(Beginning of INPUT DATA)

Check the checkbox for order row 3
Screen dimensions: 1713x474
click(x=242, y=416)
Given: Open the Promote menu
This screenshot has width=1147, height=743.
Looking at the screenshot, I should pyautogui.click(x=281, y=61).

(End of INPUT DATA)

The expected output is the complete data, repeated exactly.

* _REPLY_:
Check the checkbox for order row 3
Screen dimensions: 1713x474
click(x=242, y=416)
Given: Open the Promote menu
This screenshot has width=1147, height=743.
Looking at the screenshot, I should pyautogui.click(x=281, y=61).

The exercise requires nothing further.